Exercise:
Your answer should consist of the lines in the listing that hold "Select".

::::

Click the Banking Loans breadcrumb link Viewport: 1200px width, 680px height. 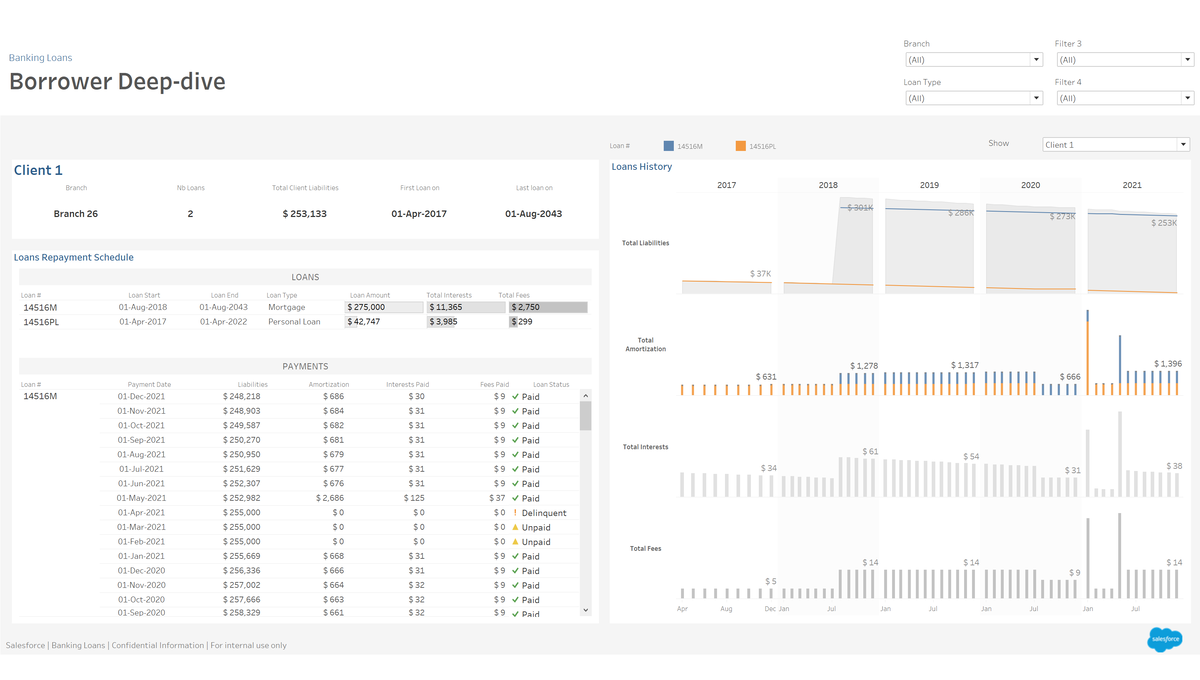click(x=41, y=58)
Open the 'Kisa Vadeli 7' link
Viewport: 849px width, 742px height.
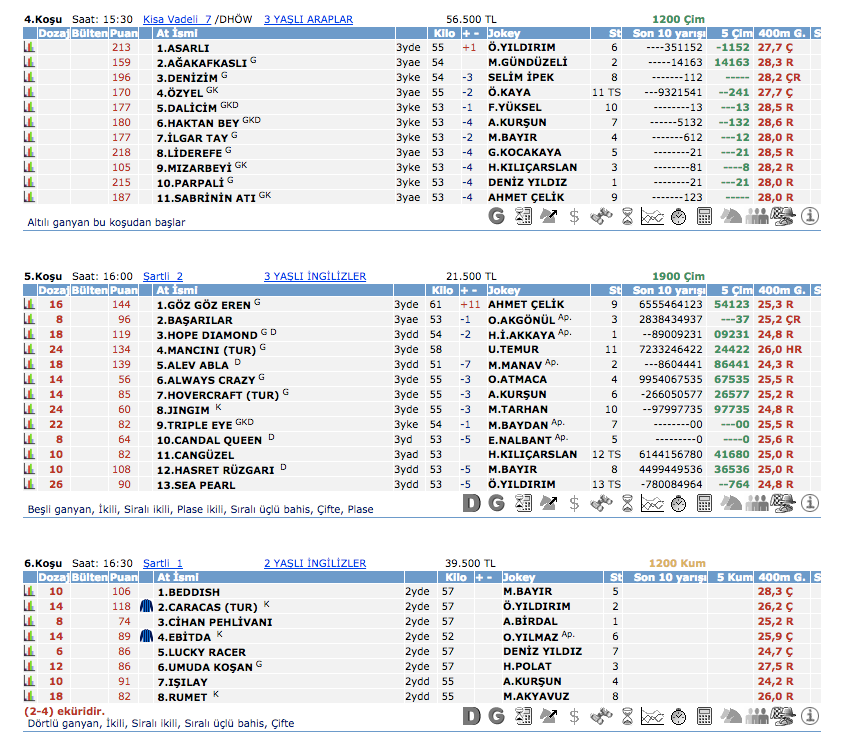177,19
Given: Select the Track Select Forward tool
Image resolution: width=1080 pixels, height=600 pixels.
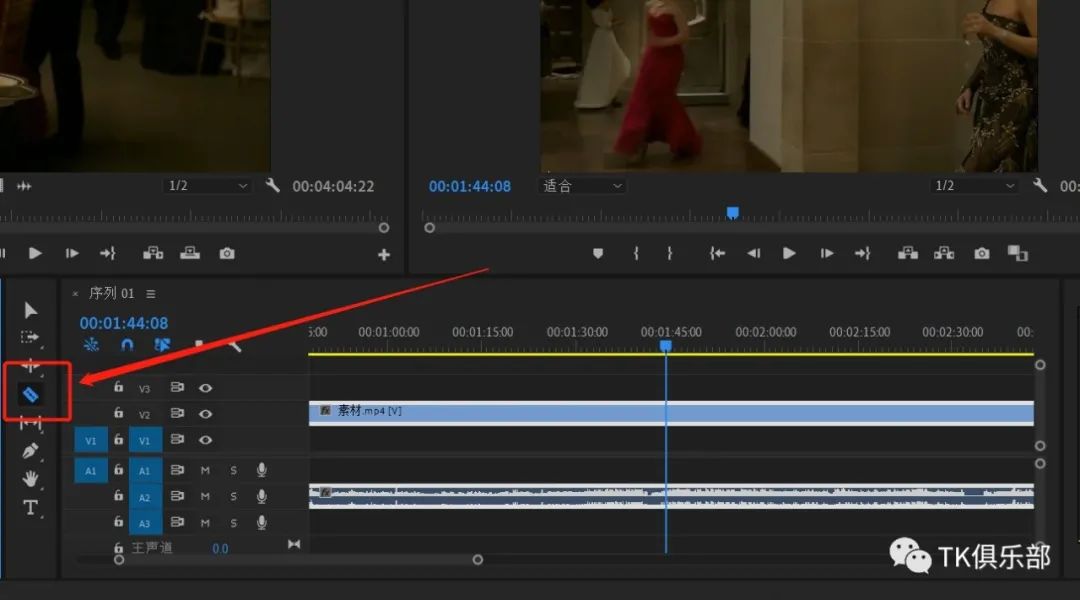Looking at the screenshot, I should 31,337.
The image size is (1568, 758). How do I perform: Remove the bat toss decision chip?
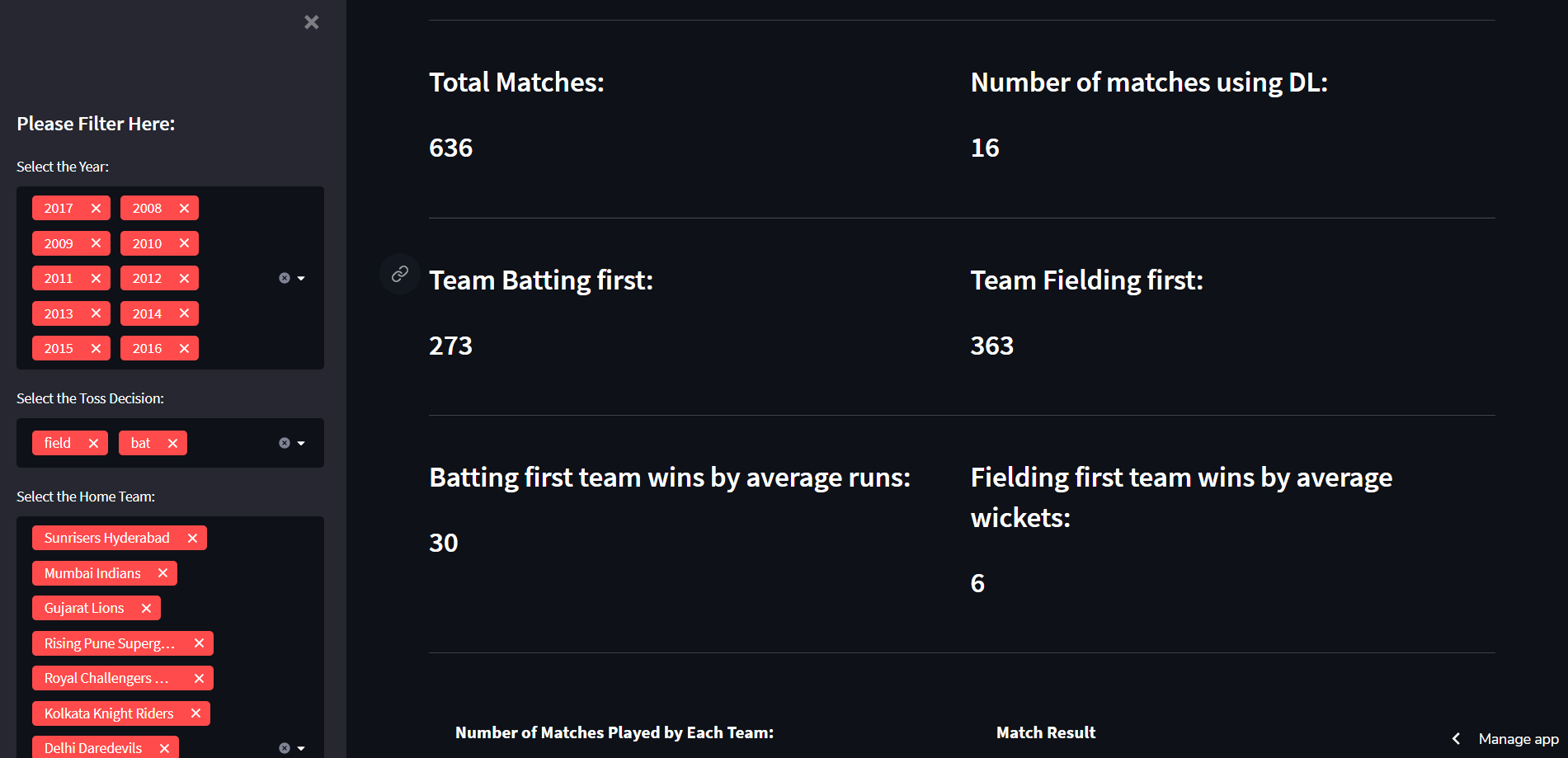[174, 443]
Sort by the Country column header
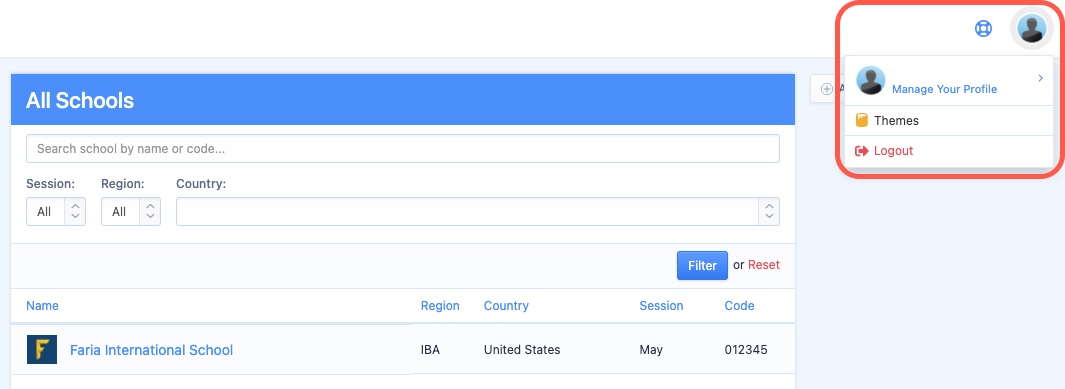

::::

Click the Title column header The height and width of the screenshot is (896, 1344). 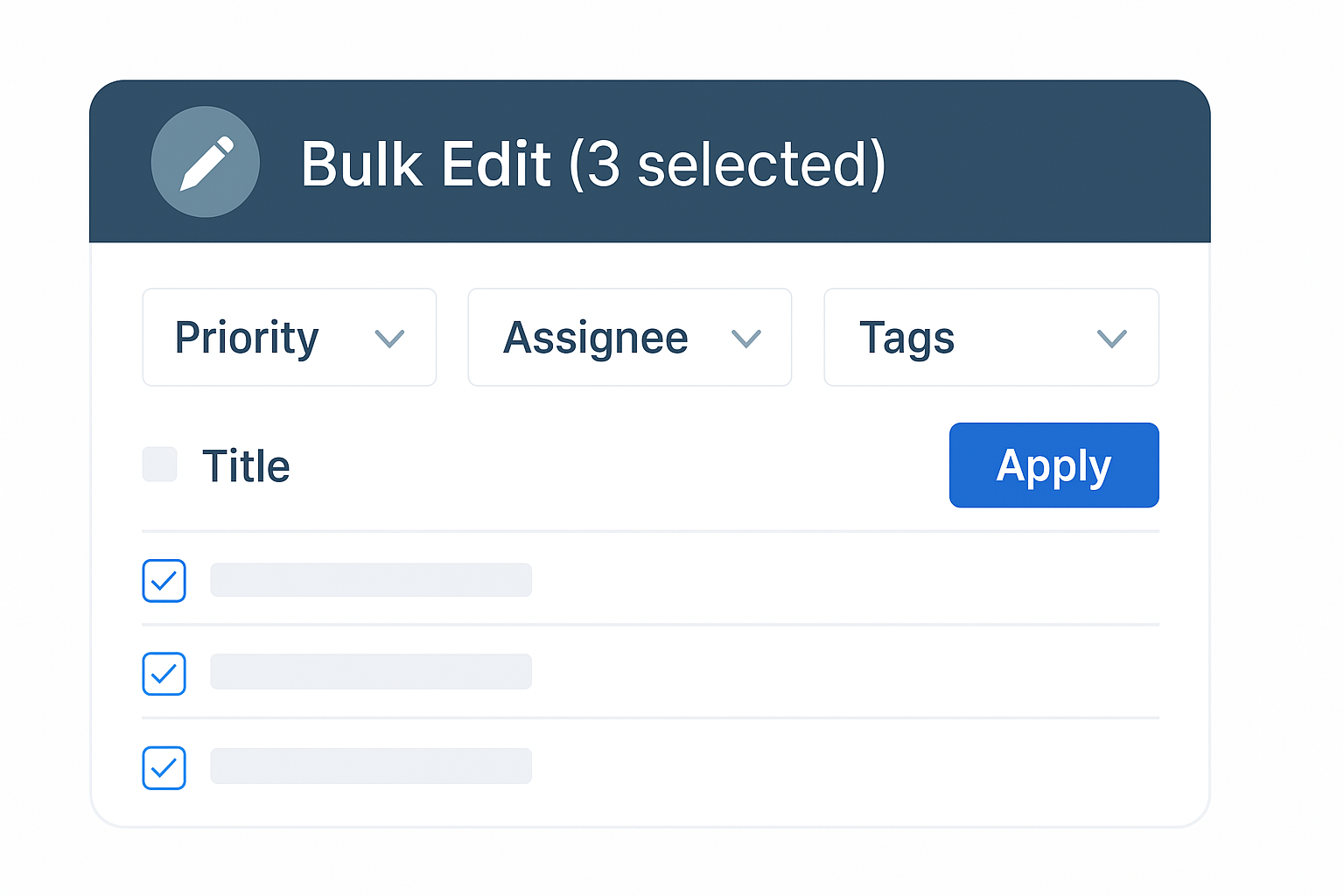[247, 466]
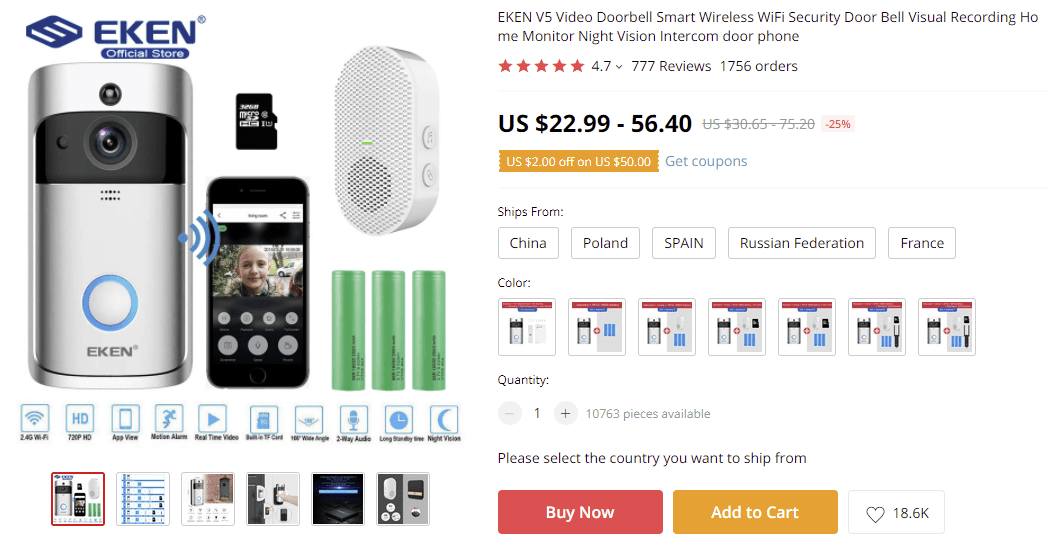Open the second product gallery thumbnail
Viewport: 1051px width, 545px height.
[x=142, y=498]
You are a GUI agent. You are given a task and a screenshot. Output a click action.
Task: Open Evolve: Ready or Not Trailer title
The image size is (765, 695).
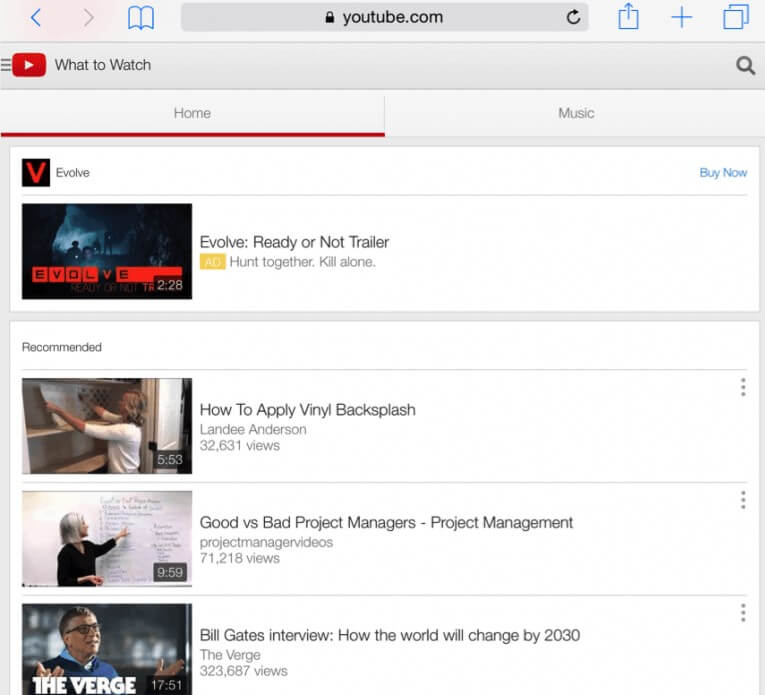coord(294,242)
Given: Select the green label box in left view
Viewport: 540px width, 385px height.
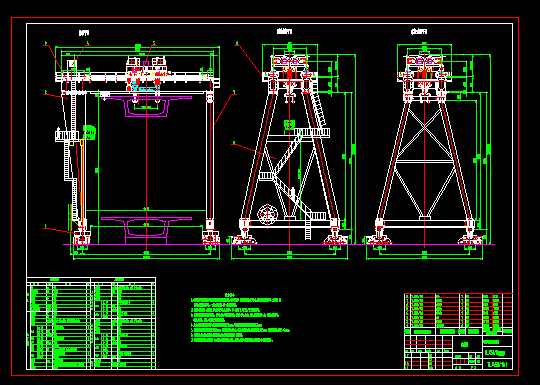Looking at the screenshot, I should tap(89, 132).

::::

Solution to the exercise:
Given: Select the Track Select Forward tool
Given: Select the green label box in left view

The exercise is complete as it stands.